Provided entries Start Marker
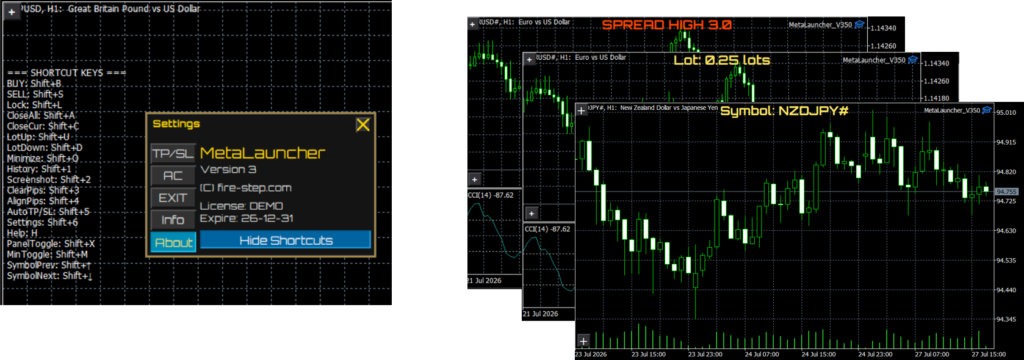Click the Symbol: NZDJPY# label
Screen dimensions: 1024x360
click(784, 111)
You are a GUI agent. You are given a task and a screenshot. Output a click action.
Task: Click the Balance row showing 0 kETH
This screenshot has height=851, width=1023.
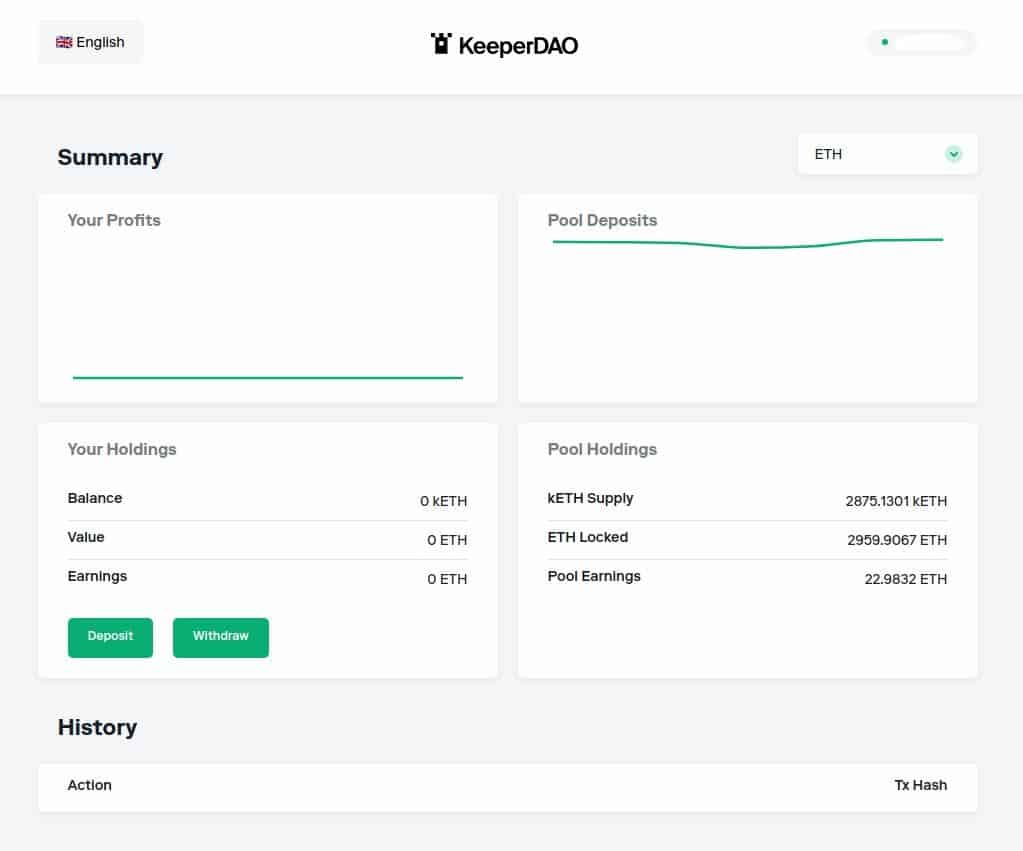coord(267,499)
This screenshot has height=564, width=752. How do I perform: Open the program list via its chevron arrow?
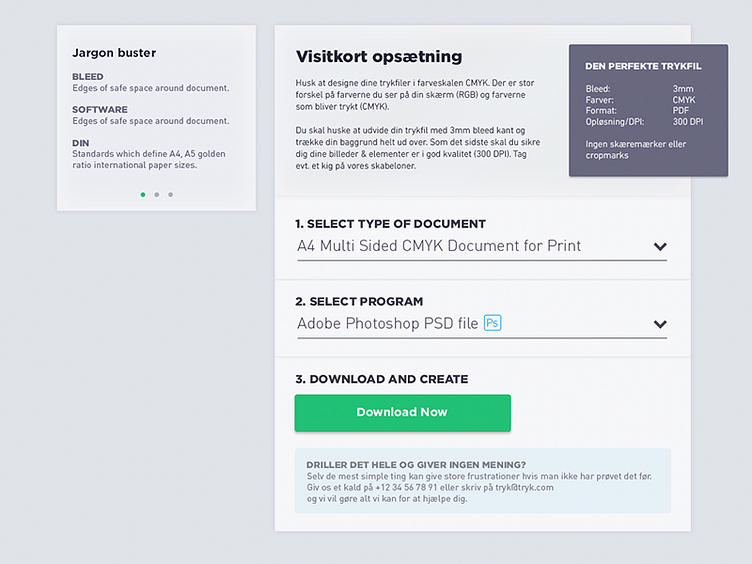point(660,324)
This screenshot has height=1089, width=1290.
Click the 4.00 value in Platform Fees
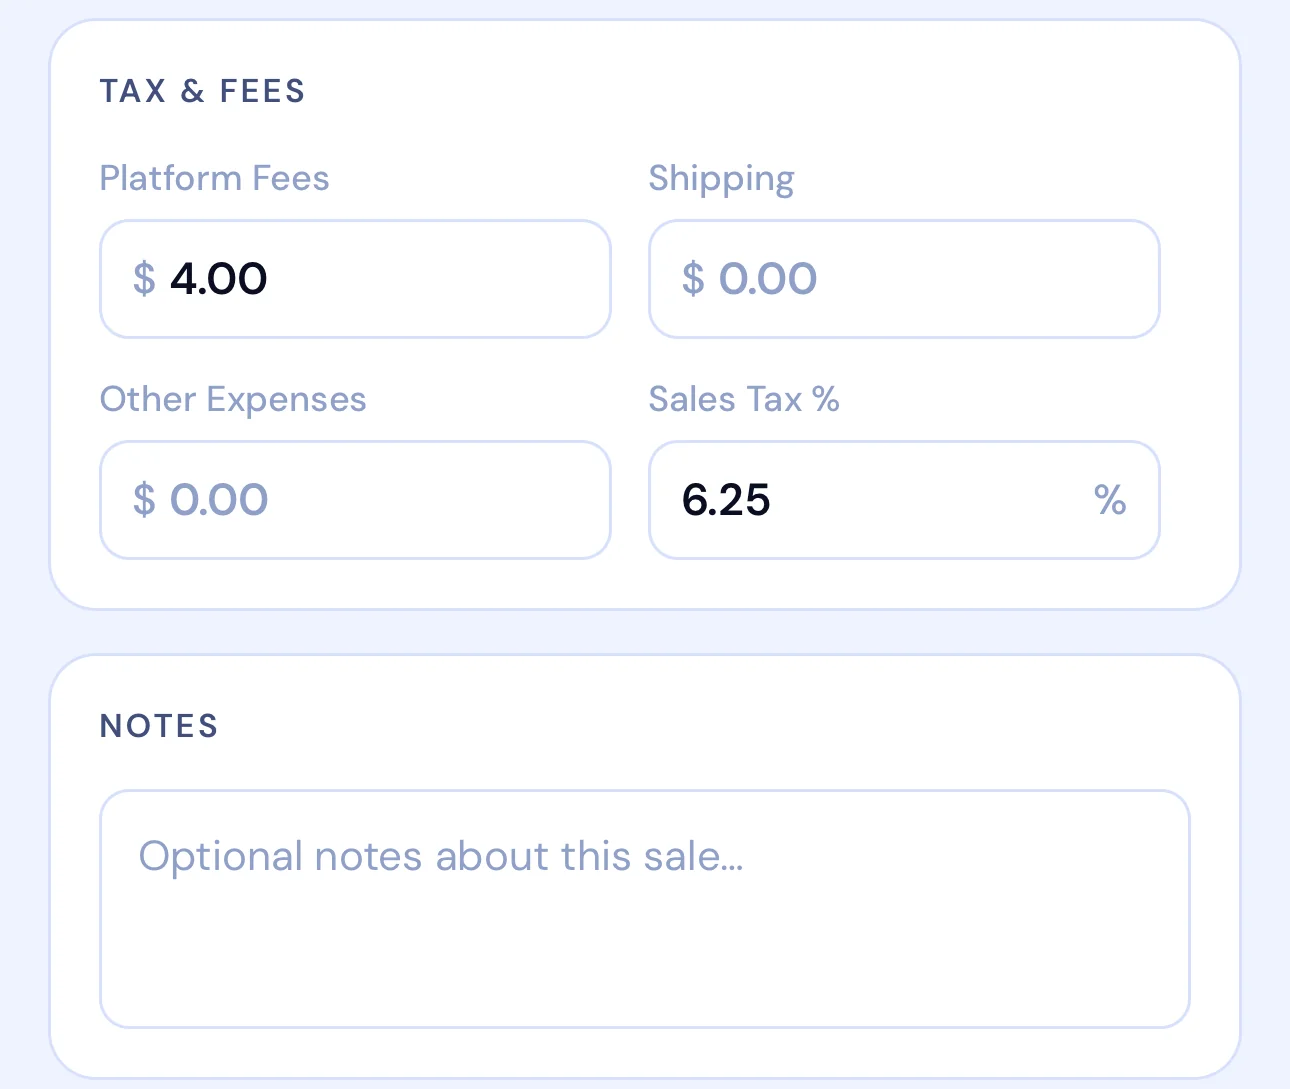(x=220, y=279)
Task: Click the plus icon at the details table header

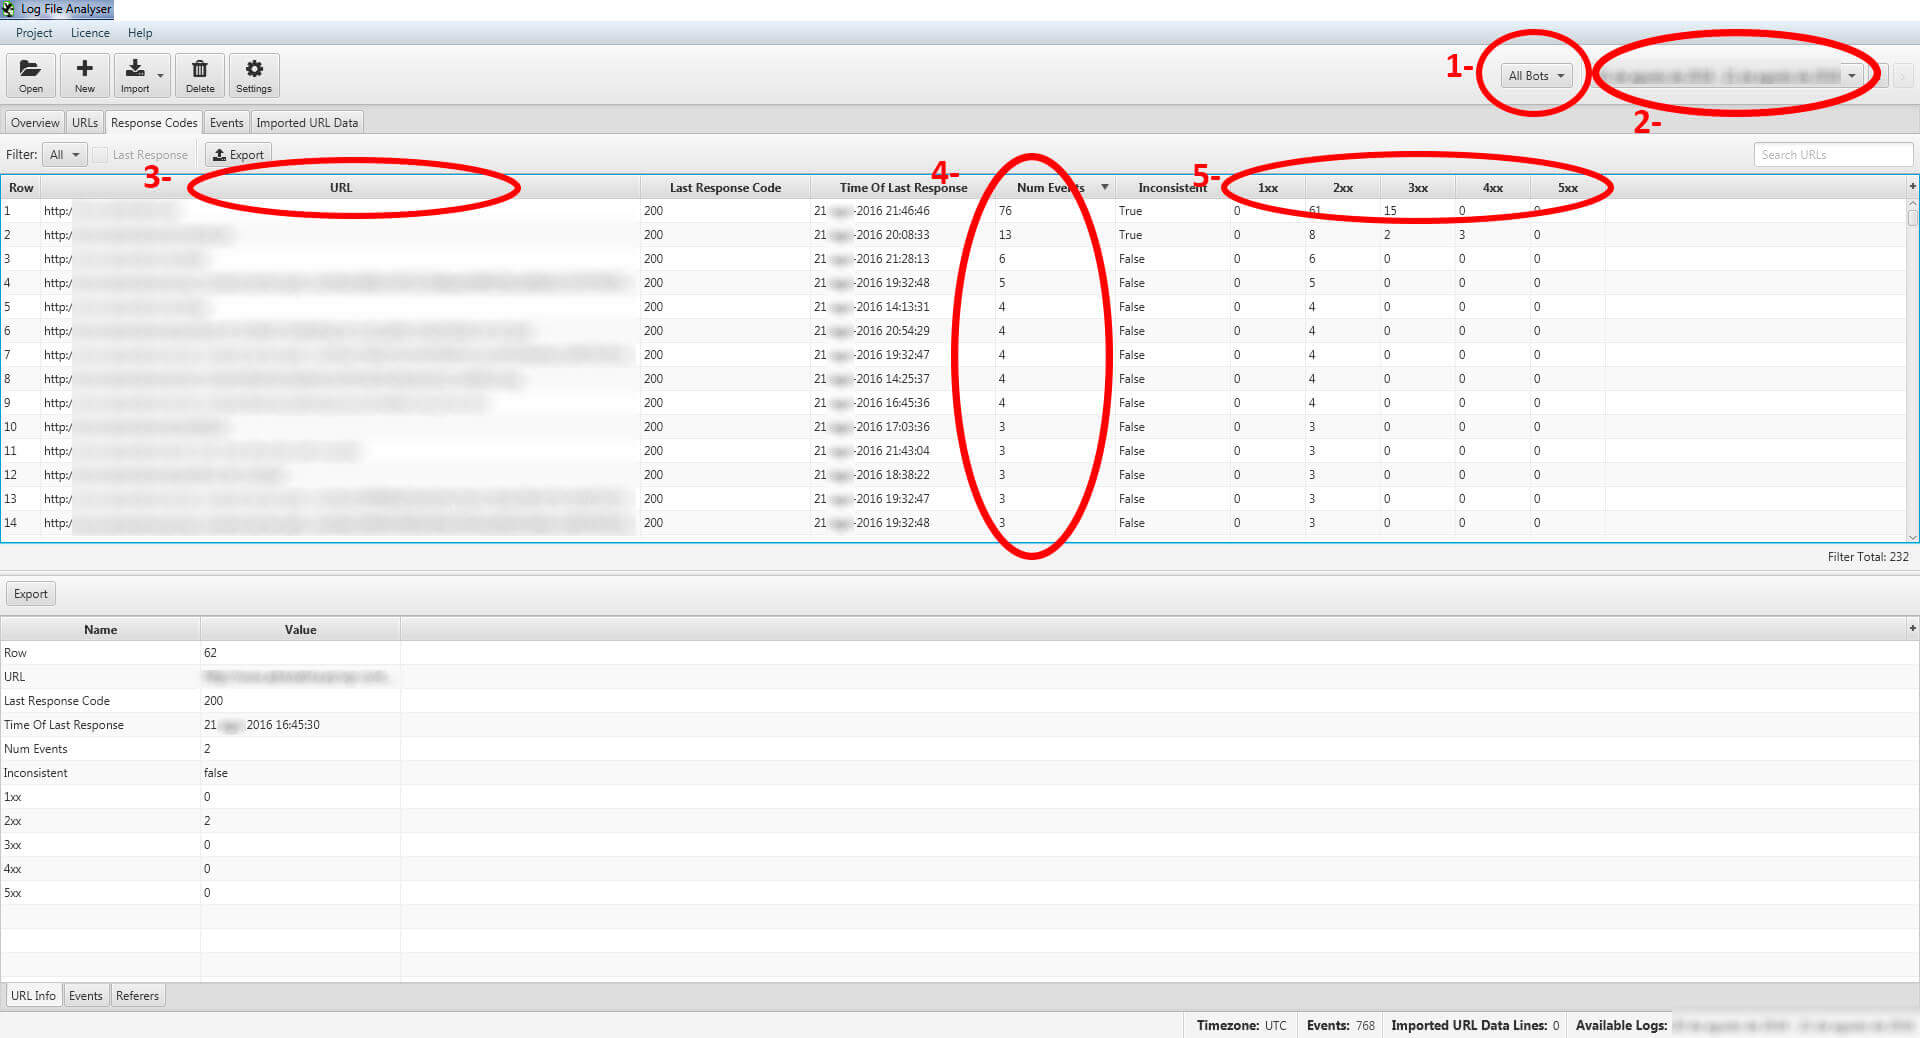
Provided entries End Marker
## What to work on
Please transcribe word for word the lines from the one bearing "This screenshot has height=1089, width=1290." through the last line of the records above, omitting the pictures.

## Answer to this task
This screenshot has height=1089, width=1290.
Click the 4.00 value in Platform Fees
(x=220, y=279)
Task: Click the plus icon at the details table header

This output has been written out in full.